Max Healthcare too experimented with Dr. Max Clinics in New Delhi. Two clinics were set up in South Delhi. Unlike Apollo, Max invested in the clinics and had no desire to franchise. This experiment unfortunately failed mainly because Max in those days was focussed on rolling out its large hospitals and these clinics did not get any management attention. They were just not worth the trouble in the larger scheme of things and were closed down after a few years of experimentation.

The Learnings

While Apollo and Max both tried to set up Primary Healthcare Clinics, they were hardly serious attempts at the business. Apollo did not want to invest and was keen on skimming profits at the cost of the hapless franchisees and Max was just not ready at that point in time for something like this.

Apollo Clinics had a large upfront investment of approx. Rs. 20MN in the venture and since they themselves were not investing, they allowed the costs to go up and with the franchisee not knowing any better, they got away with this. When we crunched the numbers at Max we realised that a fairly decent clinic can be set up for as much as INR 5-7 MN.
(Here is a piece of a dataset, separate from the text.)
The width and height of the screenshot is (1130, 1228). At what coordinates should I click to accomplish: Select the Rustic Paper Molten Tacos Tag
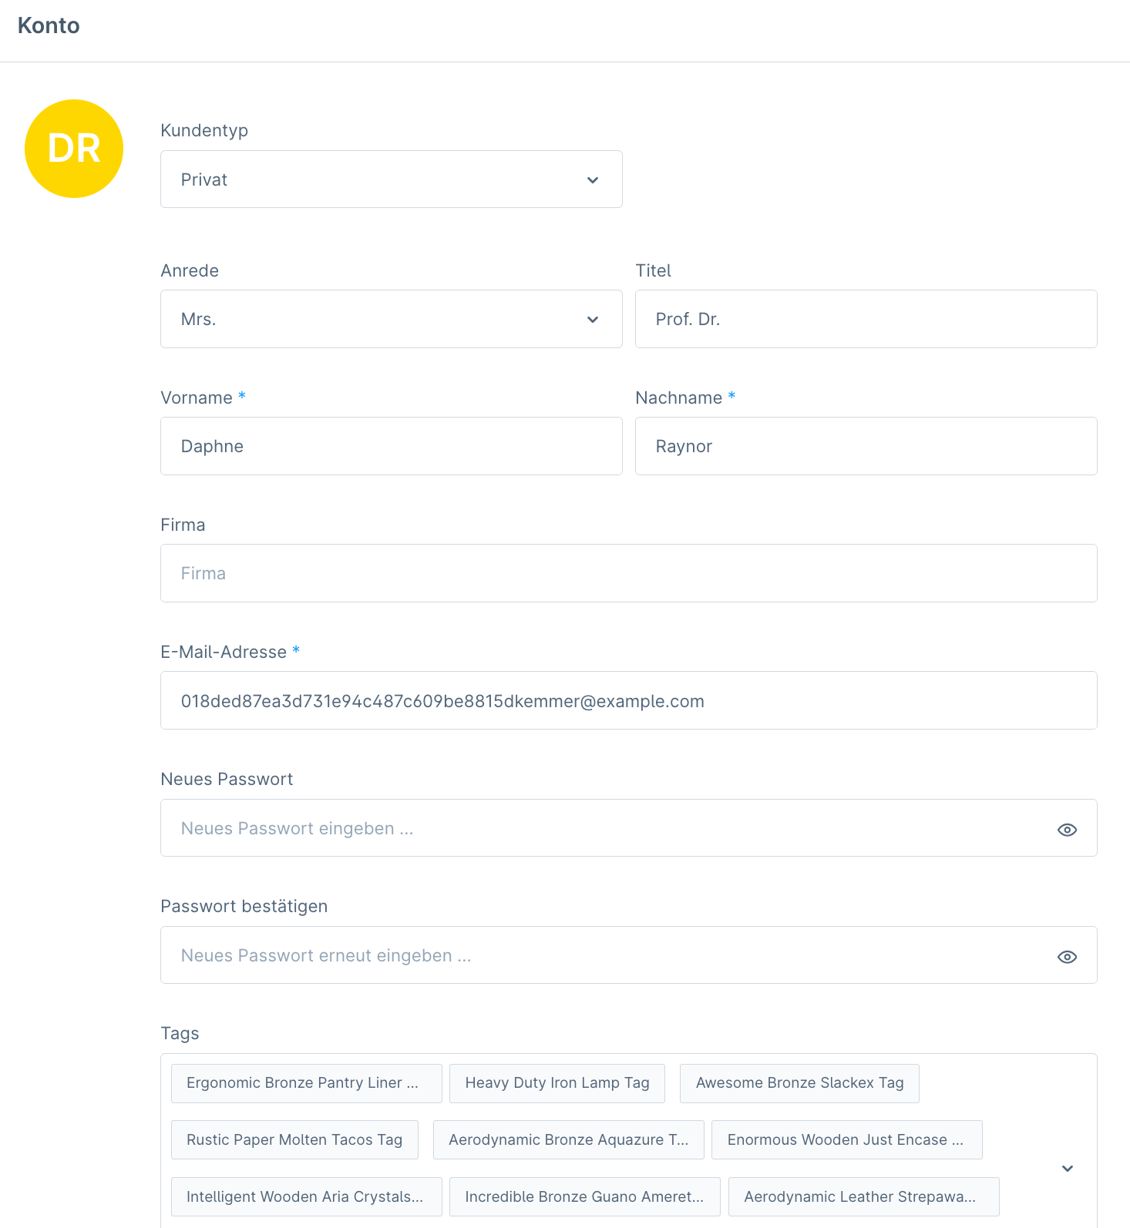tap(294, 1139)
The biggest challenge really here was about getting quality doctors (Family Physicians, Paediatricians, Internal Medicine, Obs and Gynae and Cardiologists) to join the clinic. Since the clinic is a very local enterprise one would want to pull in local doctors. However, we discovered at Max that many of them were just not interested as they saw the clinic as serious competition. They were afraid that if they moved to a Dr. Max Clinic and asked their patients to come there, the patients in future might prefer the superior and more professional services of the clinic. We tried hard to convince the local doctors that we sought a win win partnership but it really did not go anywhere.

The solution thus lies in forging a relationship with the local prominent doctors, which safeguards their economic interests. This can be achieved by asking them to invest in the venture. Thus 50% of the ownership of the clinic can reside with the lead consultants in the clinic. Thus let us say a sum of INR 2.5-3.5MN can be invested by the doctors and the balance by the entrepreneur, who sets up the business. A city like Delhi can easily absorb at least 100 such clinics and the model can be scaled up and rolled out across the country.

The clinics can than be established as a chain and can be marketed under a single brand name, 50% owned by an entrepreneur and 50% by local doctors. The clinics can all be connected under an IT backbone and data can be shared seamlessly. This can also open up enormous revenue possibilities from scientific research and allied work. Costs can be driven down by centralised purchasing and efficient supply chain management. Superior and unique customer experiences can be delivered through processes integrations and people training. I personally believe time has come for these clinics to emerge and claim their rightful place under the sun.

Finally, will this mean the McDonaldisation of primary healthcare in India? Well, may be yes, but than don’t we all love the neighbourhood McDonalds.